GIVEN TEXT =>

%%

# libby & harley's diy/budget/brunch wedding



## libbymarks198

So I have been lurking in bride and beyond for a few weeks now and thought it was about time I started my journal.

a little bit about us....

we are both 20 years old, live in New Zealand, and have been together for just over 3 years. 
I am a qualified teacher and OH is currently a spouter but hoping to get a green's keep job asap!
We have two beautiful dogs Boston and Zoe, who will be in the wedding party. Zoe will walk down the isle with me and Boston will be up the front with Harley.

We both have very different tastes so our wedding will try and incorporate both of these.
OH is very into sport, drinking, very causal, relaxed etcc
I am very traditional, not a big drinker, love to dance etcc...
we also will be having a lot of children at the wedding as OH has very young brothers and cousins, so this is why we have decided to do a daytime wedding with brunch reception.

we will be funding the wedding by ourselves so have a tight budget of $70000 which has to include everything. I will be making as much stuff as I can, and using students for things such as music, photography, and catering


This is us :) 2 years ago now, we dont have any recent ones that i like lol..


my ideas so far:

morning wedding with brunch reception 
out door's on a farm with horses and other animals (will be using family farm, that my dad owns and aunty and uncle live on)
honeymoon in south africa (safari)
yellow, white and black color theme 
very very casual!!

%%

EXTRACTED RECORDS =>
%%

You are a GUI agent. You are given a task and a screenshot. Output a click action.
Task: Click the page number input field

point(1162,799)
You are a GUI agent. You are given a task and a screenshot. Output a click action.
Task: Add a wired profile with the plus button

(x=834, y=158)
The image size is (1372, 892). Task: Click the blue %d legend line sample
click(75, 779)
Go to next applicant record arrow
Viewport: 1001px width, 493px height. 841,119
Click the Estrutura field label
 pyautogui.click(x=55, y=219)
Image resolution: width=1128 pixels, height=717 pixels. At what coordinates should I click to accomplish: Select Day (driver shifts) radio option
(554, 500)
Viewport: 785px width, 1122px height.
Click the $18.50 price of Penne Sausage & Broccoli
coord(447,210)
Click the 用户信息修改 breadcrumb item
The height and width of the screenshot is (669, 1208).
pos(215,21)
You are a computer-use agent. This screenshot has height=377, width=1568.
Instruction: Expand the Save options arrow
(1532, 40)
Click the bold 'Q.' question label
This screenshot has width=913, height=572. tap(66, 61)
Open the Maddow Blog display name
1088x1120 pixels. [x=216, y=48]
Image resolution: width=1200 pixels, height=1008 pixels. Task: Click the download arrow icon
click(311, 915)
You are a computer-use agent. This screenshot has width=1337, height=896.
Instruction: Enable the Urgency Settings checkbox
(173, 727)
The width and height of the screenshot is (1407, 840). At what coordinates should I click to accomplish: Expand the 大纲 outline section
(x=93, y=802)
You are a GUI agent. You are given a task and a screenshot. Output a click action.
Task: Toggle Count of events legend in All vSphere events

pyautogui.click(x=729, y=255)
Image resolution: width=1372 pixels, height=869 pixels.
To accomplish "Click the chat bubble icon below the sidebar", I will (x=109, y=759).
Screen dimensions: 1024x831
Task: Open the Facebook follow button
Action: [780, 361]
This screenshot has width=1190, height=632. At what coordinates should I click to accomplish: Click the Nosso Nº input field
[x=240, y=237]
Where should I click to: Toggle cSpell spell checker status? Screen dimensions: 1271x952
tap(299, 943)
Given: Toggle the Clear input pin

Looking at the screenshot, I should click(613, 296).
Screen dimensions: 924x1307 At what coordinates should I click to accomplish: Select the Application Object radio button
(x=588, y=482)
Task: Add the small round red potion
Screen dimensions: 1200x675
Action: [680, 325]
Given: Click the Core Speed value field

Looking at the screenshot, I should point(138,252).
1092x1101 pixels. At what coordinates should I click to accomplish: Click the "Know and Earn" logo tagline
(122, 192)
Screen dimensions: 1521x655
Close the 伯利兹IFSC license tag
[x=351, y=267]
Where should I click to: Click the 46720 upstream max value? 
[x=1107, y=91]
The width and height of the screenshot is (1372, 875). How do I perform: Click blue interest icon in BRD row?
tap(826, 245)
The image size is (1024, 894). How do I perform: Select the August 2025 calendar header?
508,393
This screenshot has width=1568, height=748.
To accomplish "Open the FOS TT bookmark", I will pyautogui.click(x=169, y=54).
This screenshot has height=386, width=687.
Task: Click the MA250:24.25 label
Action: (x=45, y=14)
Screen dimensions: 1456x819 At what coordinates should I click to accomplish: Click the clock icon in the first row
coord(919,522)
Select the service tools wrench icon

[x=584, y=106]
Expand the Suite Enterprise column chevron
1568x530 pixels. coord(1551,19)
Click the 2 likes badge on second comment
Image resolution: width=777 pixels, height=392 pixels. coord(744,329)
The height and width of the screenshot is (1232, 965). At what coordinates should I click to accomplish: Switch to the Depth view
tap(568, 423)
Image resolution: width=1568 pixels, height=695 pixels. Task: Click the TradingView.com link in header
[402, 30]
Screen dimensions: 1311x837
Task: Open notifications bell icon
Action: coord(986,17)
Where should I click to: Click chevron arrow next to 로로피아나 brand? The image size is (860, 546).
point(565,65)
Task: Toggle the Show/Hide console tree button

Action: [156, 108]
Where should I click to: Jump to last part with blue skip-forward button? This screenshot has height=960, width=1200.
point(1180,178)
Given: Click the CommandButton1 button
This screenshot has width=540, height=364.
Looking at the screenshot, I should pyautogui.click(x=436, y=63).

%%

STATED PROBLEM 1 => According to the wedding journal post, where will the couple go for their honeymoon?
STATED PROBLEM 2 => Repeat the wedding journal post word for word from "we will be funding" to "uncle live on)".

COMPLETE ANSWER 1 => South Africa, on a safari.

COMPLETE ANSWER 2 =>
we will be funding the wedding by ourselves so have a tight budget of $70000 which has to include everything. I will be making as much stuff as I can, and using students for things such as music, photography, and catering


This is us :) 2 years ago now, we dont have any recent ones that i like lol..


my ideas so far:

morning wedding with brunch reception 
out door's on a farm with horses and other animals (will be using family farm, that my dad owns and aunty and uncle live on)